In California, it is already illegal to manufacture or sell high-capacity magazines. The new Sunnyvale law requires that high-capacity magazines grandfathered in at the state level must be legally sold or transferred, removed from the city, or surrendered to the Dept. of Public Safety. This appears to be the NRA’s target of choice claiming it is an infringement of Second Amendment rights, but according to Cody Jacobs, a lawyer with Law Center to Prevent Gun Violence, other state and local governments have already successfully defeated challenges to laws banning possession of high-capacity magazines.
“This isn’t anything new,” Jacobs continued. “It’s been upheld by the D.C. Circuit, a conservative circuit court of appeals. So I think [the NRA] is going to have a really uphill battle trying to argue that any of these measures are unconstitutional under the Second Amendment.”
In the 2011 decision, the D.C. Circuit Court did in fact uphold several restrictions on firearms and ammunition - both the high-capacity magazine possession ban and a law prohibiting the sale and possession of assault weapons.
“The District…argues neither assault weapons nor weapons with large-capacity magazines are among the ‘Arms’ protected by the Second Amendment because they are both ‘dangerous and unusual,” per the Supreme Court decision in District of Columbia v. Heller, noted the justices in their opinion.
Probably the most effective section of the new law, this allows law enforcement to remove the guns of those prohibited from owning firearms before a crime is committed. A similar law was recently vetoed by Governor Brown at the state level, but the city of Sacramento has been using it successfully since 2008.

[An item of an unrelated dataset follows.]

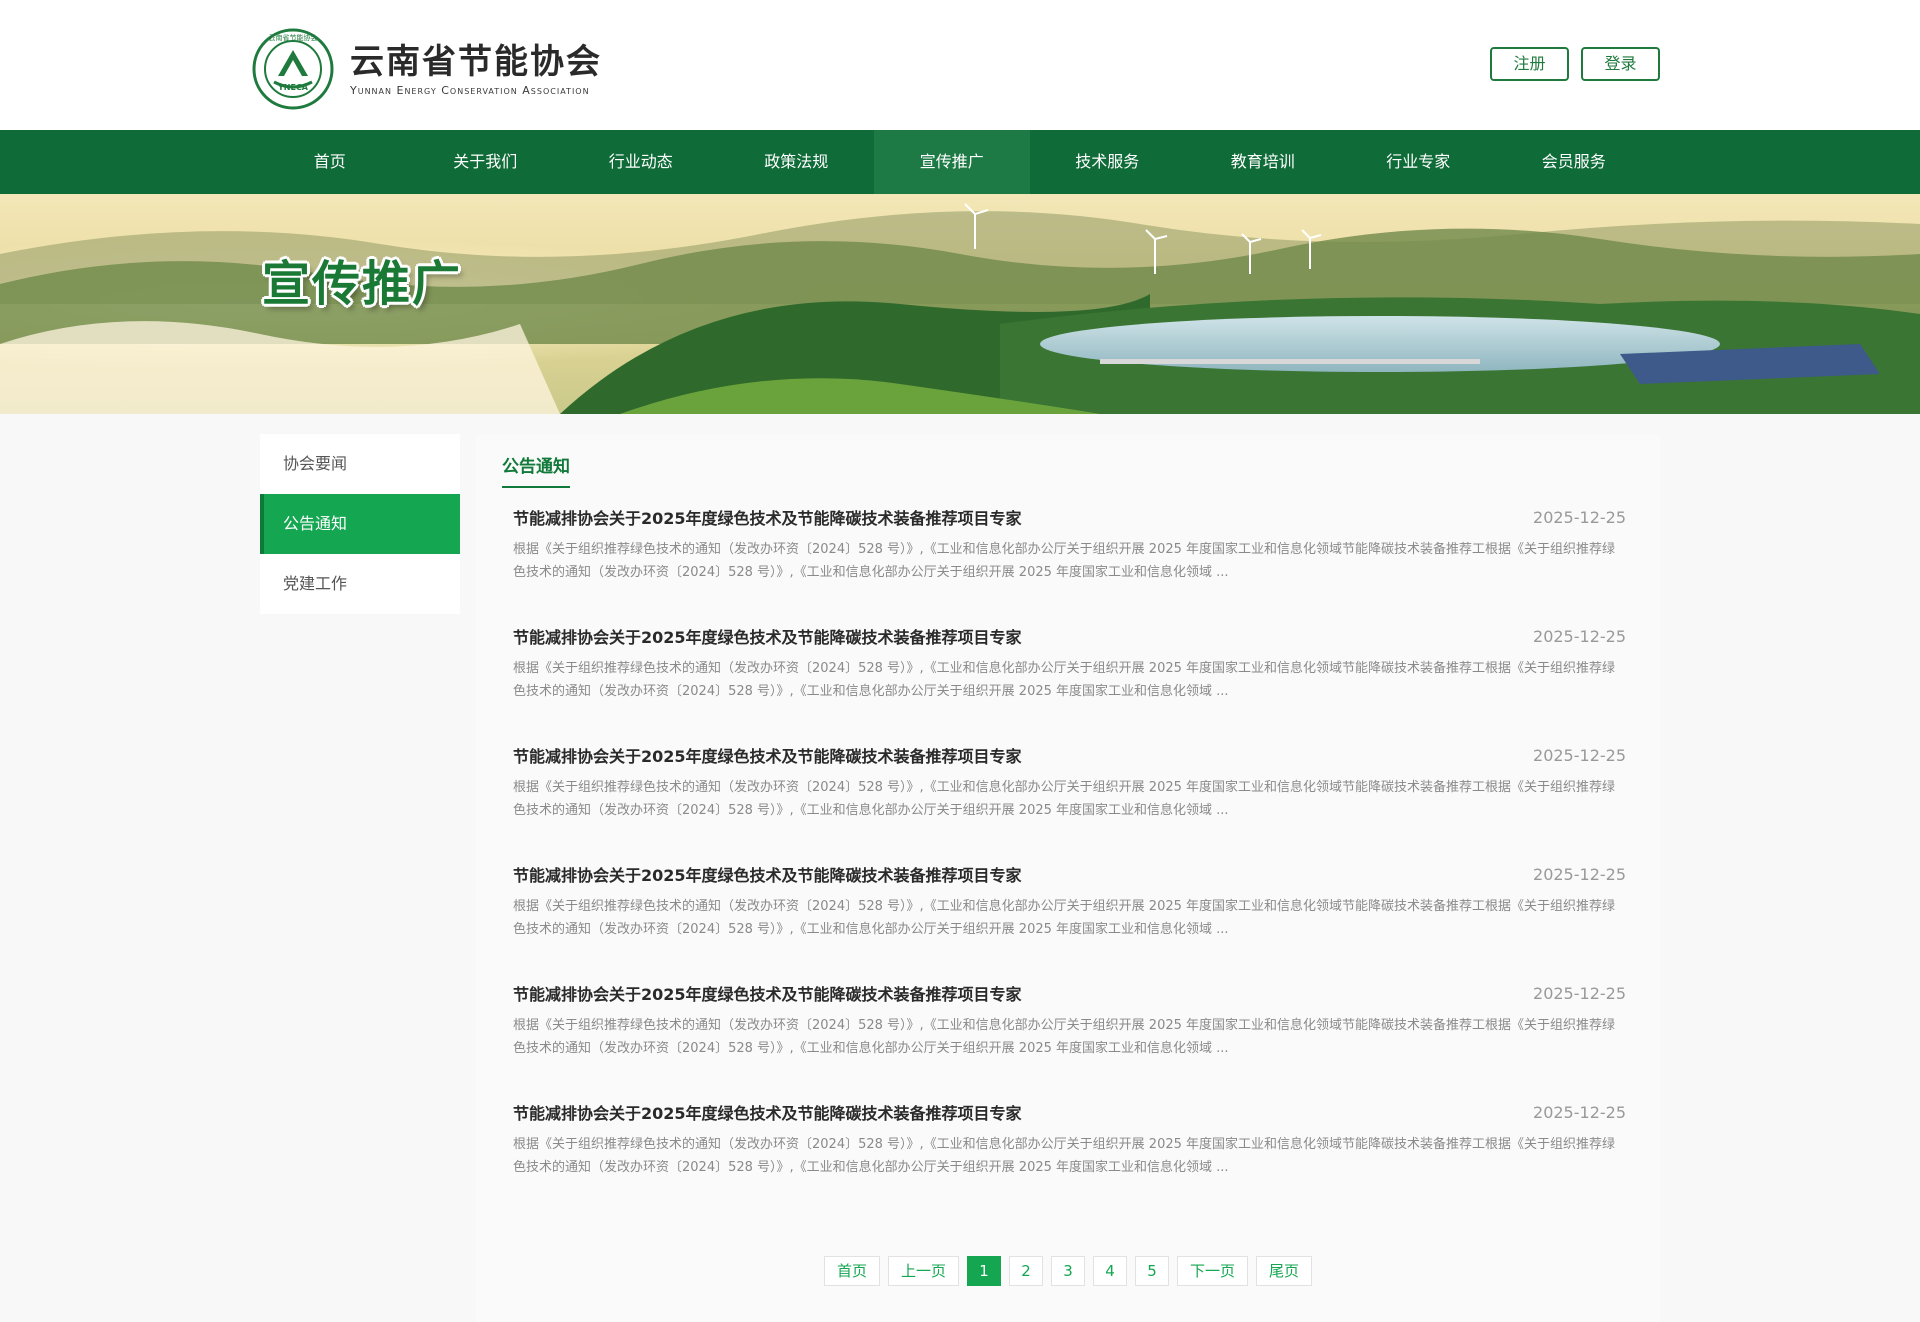 This screenshot has height=1322, width=1920. Describe the element at coordinates (1263, 162) in the screenshot. I see `nav-item: 教育培训` at that location.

“This was a way to basically see who’s buying the ammo,” said Sacramento City Councilman Kevin McCarty, who authored the 2007 ordinance creating the registry. “But also, (if) we found out that prohibited people were buying the ammo, then we can go and get a search warrant, work with the local judicial system, and go and talk to those people, find out why they’re buying ammunition, if they’re really a prohibited person.”
Between 2008 and 2012, Sacramento police flagged nearly 400 ammunition purchasers who were barred by state or federal laws from owning guns. The information led to more than 300 arrests, and the seizure of more than 200 illegal firearms.